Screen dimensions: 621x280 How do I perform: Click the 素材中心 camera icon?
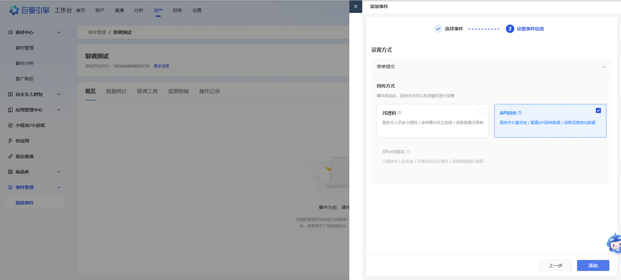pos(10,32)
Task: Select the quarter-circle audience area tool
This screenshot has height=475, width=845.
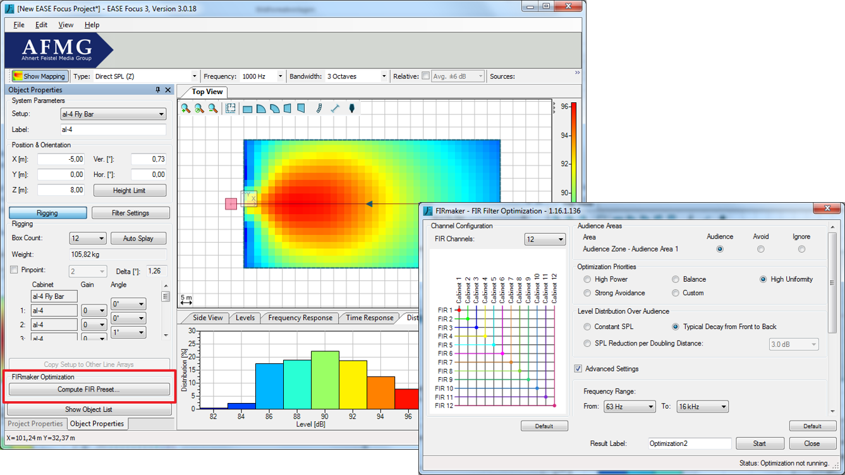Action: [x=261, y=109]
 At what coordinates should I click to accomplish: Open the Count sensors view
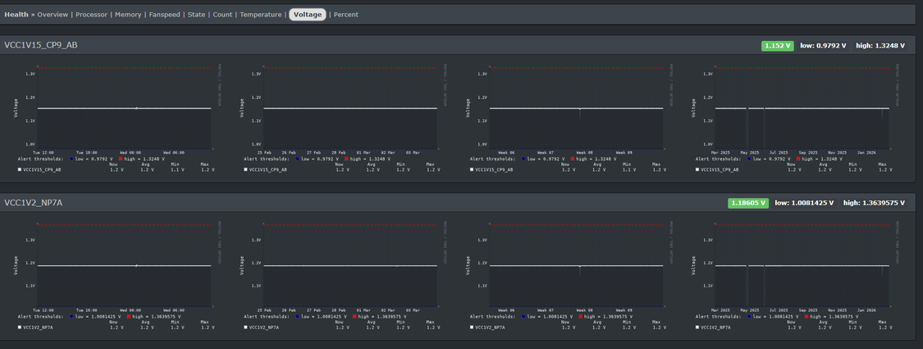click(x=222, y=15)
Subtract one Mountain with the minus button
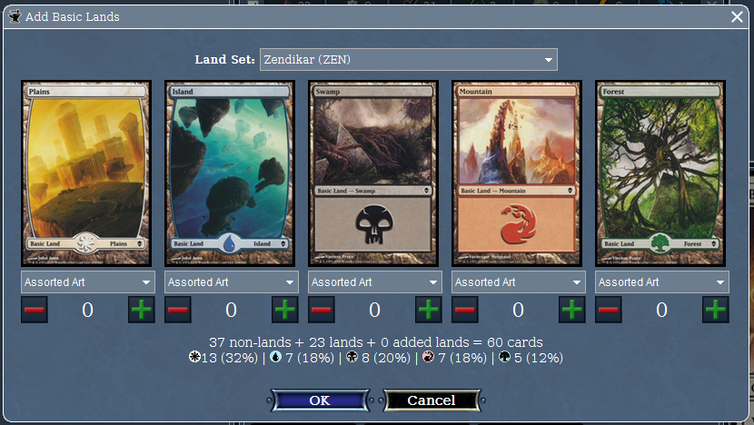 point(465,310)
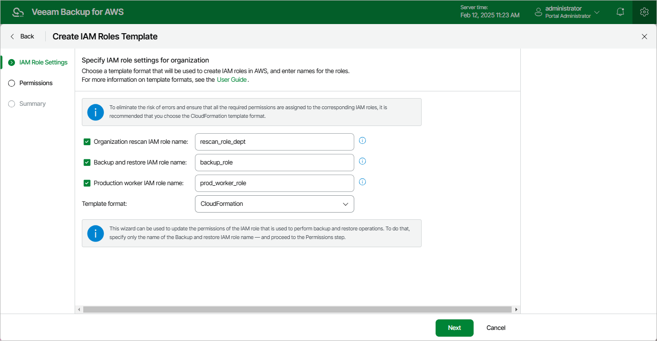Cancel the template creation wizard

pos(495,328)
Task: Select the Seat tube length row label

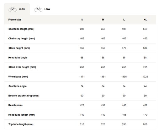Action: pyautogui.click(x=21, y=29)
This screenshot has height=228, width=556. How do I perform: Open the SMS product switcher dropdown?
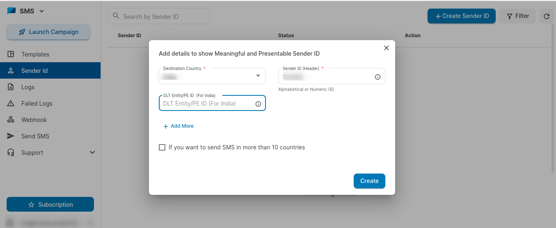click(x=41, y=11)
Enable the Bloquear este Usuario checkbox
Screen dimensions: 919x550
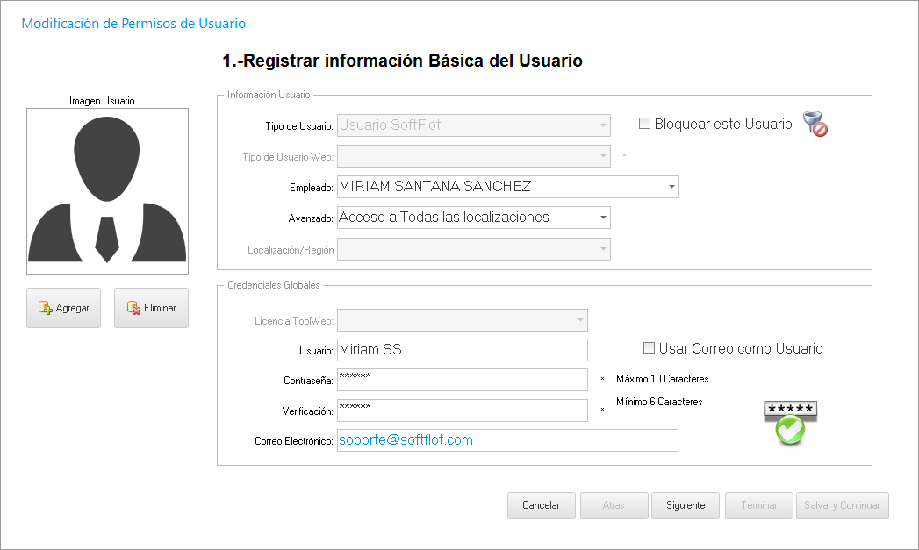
---
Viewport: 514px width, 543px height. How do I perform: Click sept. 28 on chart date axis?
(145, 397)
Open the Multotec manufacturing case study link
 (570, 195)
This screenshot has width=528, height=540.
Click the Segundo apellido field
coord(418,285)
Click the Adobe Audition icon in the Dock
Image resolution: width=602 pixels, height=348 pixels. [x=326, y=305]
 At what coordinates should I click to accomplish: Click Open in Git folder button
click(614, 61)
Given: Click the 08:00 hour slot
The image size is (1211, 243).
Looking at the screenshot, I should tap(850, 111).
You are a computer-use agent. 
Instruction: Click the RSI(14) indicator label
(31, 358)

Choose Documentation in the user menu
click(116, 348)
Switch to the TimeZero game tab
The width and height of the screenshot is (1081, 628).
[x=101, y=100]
--
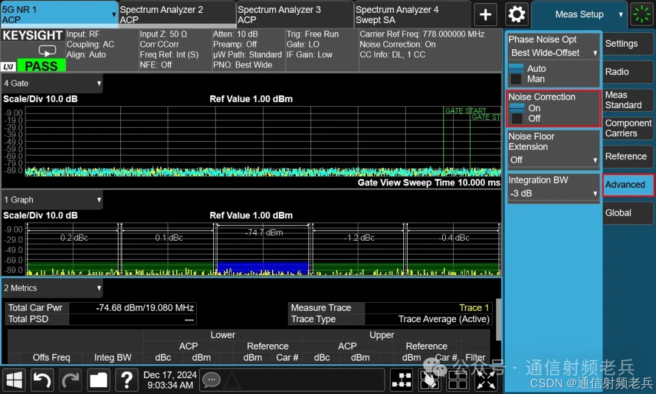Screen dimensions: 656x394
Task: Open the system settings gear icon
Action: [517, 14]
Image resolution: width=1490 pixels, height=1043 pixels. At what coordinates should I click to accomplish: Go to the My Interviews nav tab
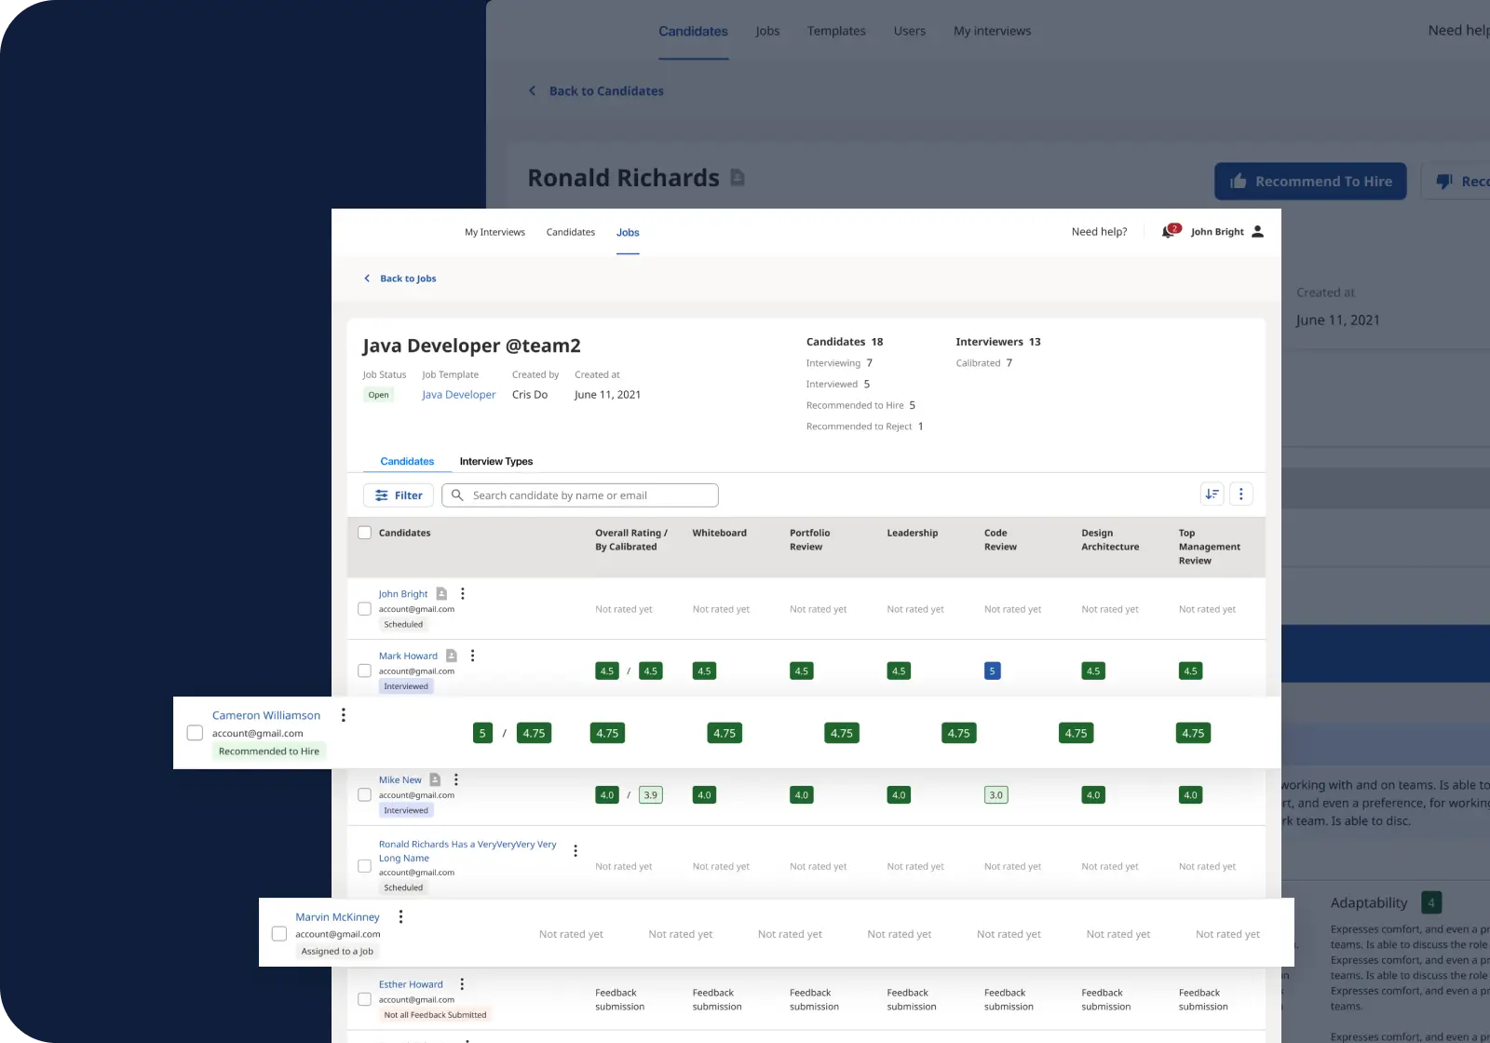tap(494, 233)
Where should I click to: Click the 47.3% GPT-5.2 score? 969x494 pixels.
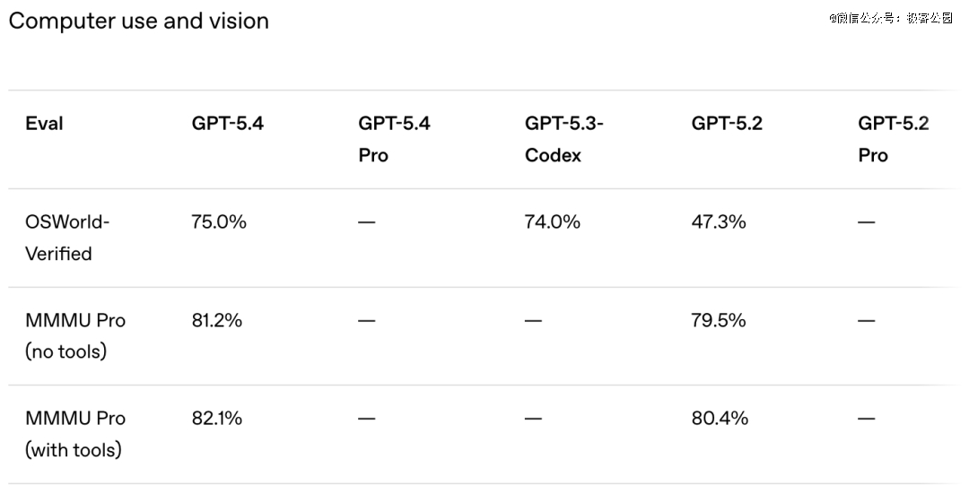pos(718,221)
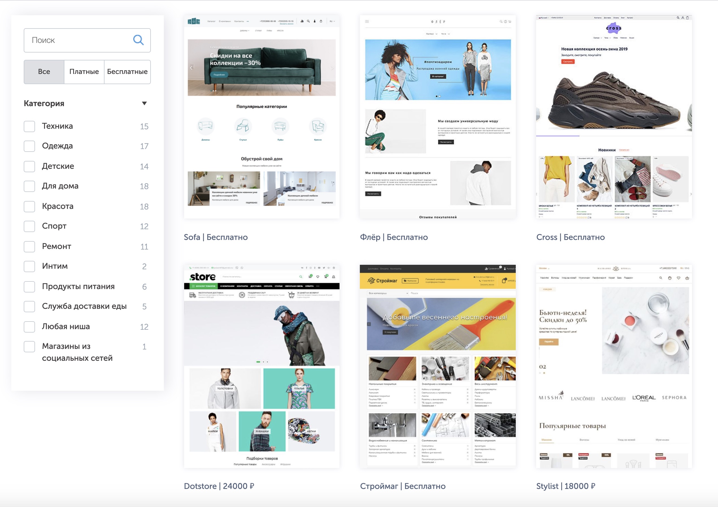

What the exercise asks:
Reproduce, exactly and only, the lines of the records above starting at the line with "Subtract one Mountain with the minus button" and ending at the line with "Screen dimensions: 919x550", both included. Leave every picture out.

Exercise answer:
Subtract one Mountain with the minus button
 point(465,310)
Cancel the template creation wizard

pos(495,328)
Task: Select the Seat tube length row label

Action: pyautogui.click(x=21, y=29)
This screenshot has height=228, width=556. How do I perform: Open the SMS product switcher dropdown?
click(x=41, y=11)
Enable the Bloquear este Usuario checkbox
Screen dimensions: 919x550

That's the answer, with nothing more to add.